Dana Zemanová

* 1930

  • "Today, even murderers will not be deprived of the right to vote; back then my Dad was not allowed to vote. As I was looking forward to my first election, I was eighteen in January and there were elections in May, as I was looking forward to the election! And then we were moved to Strážnice, first to Střednice, we were actually from Střednice, and we went to the voting cards. Dad stayed home and the three of us, mom, brother, I had the right to vote, so we went with those voting cards. And now, as the queue was terrible long, the people parted, and those people didn't know why, because it was my father's home village, the Strážnice, that is why it happened. And they parted and now whispered who we were. A cousin ran up to the middle of the village and said, 'You have to vote in public, if there was only one black ticket, it would be up to you.' You have to vote publicly. 'So we had to vote publicly so that the whole village could see that we did not put the black ticket there. Those were my first choices.”

  • "When I came to that school, it was still a preparatory week, so I went with a child, maybe to the locker room. On the stairs - the schools were not locked at the time – there was a soldier with a rifle, a Soviet soldier with a rifle and a bayonet. So I'm asking in Russian what's going on, and he replied that he was going to arrest Mrs. Polednova. I said: 'And who told you that, why are you doing that?' The children complained that she was strict.

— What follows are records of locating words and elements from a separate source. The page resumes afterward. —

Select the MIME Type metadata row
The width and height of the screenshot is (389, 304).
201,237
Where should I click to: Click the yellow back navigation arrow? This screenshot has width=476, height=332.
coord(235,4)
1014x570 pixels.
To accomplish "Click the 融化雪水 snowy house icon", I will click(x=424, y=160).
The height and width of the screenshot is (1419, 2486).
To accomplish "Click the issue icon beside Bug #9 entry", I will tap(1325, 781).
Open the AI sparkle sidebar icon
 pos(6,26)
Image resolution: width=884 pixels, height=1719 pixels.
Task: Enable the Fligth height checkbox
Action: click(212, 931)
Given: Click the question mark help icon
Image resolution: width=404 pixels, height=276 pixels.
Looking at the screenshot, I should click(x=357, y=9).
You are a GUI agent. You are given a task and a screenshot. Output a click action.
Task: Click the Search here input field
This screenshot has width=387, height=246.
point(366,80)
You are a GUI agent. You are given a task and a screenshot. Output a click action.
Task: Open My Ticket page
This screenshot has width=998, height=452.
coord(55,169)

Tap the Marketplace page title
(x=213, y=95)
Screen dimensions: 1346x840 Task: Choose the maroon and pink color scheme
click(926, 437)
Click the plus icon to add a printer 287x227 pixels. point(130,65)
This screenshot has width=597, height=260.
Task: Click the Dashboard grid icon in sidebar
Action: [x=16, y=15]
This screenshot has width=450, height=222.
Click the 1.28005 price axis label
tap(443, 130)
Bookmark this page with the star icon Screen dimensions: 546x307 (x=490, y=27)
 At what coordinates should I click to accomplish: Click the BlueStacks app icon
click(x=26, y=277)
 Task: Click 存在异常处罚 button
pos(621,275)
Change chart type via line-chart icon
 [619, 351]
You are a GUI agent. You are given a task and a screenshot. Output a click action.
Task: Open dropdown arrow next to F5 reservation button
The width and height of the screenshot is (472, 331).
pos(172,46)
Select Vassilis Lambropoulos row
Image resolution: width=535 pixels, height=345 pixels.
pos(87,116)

And I whispered to the child, 'Run for the director.' So I kept talking to the Russian and I didn't let him go, he was standing under the stairs, I was on the stairs. The headmaster came, and he told him again that he was going to arrest Mrs. Polednová. And the director told him quite loudly: 'As long as I'm the director, only our police have the right to arrest here, and get out!' He threw the Russian out."

  • "As it started with the mobilization, [the soldiers] came to us for tomato soup because their kitchen was delayed and they only ate cold food for three days. So my mother cooked an eight-liter pot, we had a full garden of tomatoes and we didn't eat them, so we ate the soup. My mother cooked an eight-liter pot and the soldiers took turns in our kitchen and listened to the radio, which at that time was just a huge rarity. It was a mobilization in the year 1938, so they listened to Munich as well. And the one soldier was sitting on a small stool sitting by the stove when we put more wood in, and he had my little sister on his lap, saying, 'I have such a small child at home, I would go to fight right away.' Because they wanted to fight. Munich was quite a terrible thing. And then the soldiers left immediately, they had to disarm them immediately, the soldiers left… No, they had to return to the barracks, they did not disarm until the fifteenth of March. And immediately there the Germans arrived, fleeing the border in front of Munich from Hitler, but they gave them guarantees that nothing would happen to them, so the Czechs returned, the ones, who had to leave everything on the border. And they moved inland, and simply a family of five lived in one room. There were then two families in that class upstairs, the classroom closed the closet, and one family of four lived in one half and the other family of four lived in the other half."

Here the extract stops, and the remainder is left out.